Kushi stressed that even as rates currently turn upwards, we’re unlikely to see enough of an uptick to derail a fast-appreciating purchase market. Rates should remain around 3% through the balance of the year, more than attractive enough to fuel home purchases from a millennial generation entering the housing market with gusto.
Those millennials, in Kushi’s view, will keep the entry-level portion of the market strong, despite more rapid appreciation occurring in the higher priced bands. Even as lower earning employees are disproportionately hurt by the pandemic, younger people with stable jobs are better able to make up any gaps they leave at the entry-level points in the housing market.
One longer standing issue for existing home sales, however, is the so-called ‘homebodies.’ Many homeowners, Kushi explained, might want to upgrade but fear they won’t be able to buy a home in this cutthroat market. The model found that, year over year, tenure length in a home was 4.0% longer than January of 2019. That increase in tenure length had the largest negative impact on the potential home sales model, accounting for a 167,000 unit reduction in potential home sales. If homebuilders can bring enough new supply back on-line, featuring upgraded amenities homeowners want, then Kushi expects many of those ‘homebodies’ will be more comfortable listing their homes for sale.
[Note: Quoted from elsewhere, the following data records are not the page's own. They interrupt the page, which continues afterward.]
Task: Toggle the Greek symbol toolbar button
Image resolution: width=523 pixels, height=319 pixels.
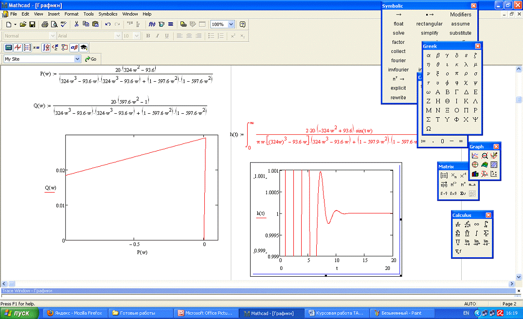Action: pos(74,47)
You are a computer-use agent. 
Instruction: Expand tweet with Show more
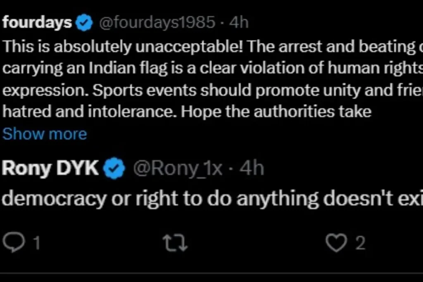(x=45, y=134)
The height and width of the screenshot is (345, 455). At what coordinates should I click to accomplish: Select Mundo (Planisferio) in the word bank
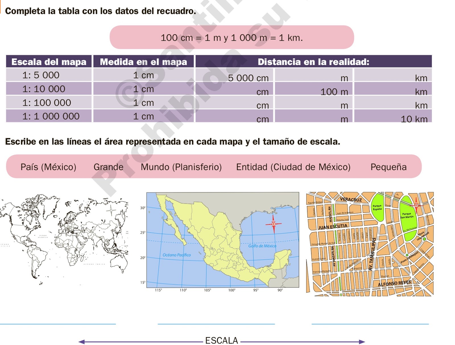[x=181, y=167]
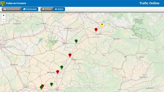Switch traffic direction to Ieșire

click(x=59, y=9)
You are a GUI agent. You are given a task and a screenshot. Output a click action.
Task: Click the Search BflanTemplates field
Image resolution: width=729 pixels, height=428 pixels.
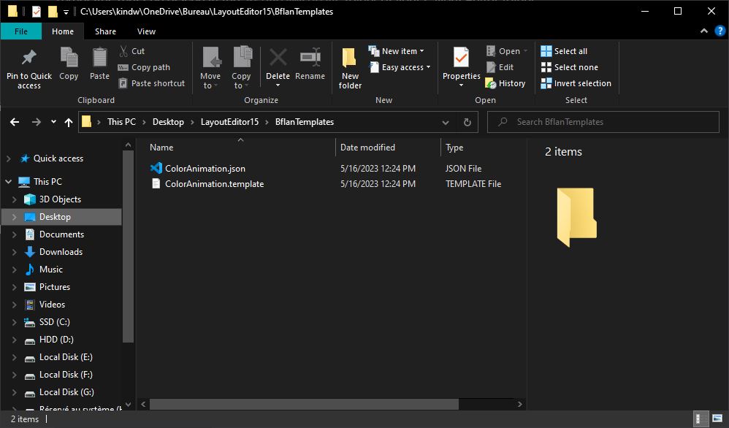point(606,122)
The broad takeaway, according to Kushi, is that mortgage professionals can expect robust demand and positivity throughout the 2021 housing market. According to this model, at least, it’s all systems go.
“The outlook for housing in 2021 remains bright,” Kushi said. “By the time spring arrives, there will likely be more economic certainty driven by the dissemination of a vaccine and the housing market constants – still low rates and millennial demand - will keep home-buying demand robust.”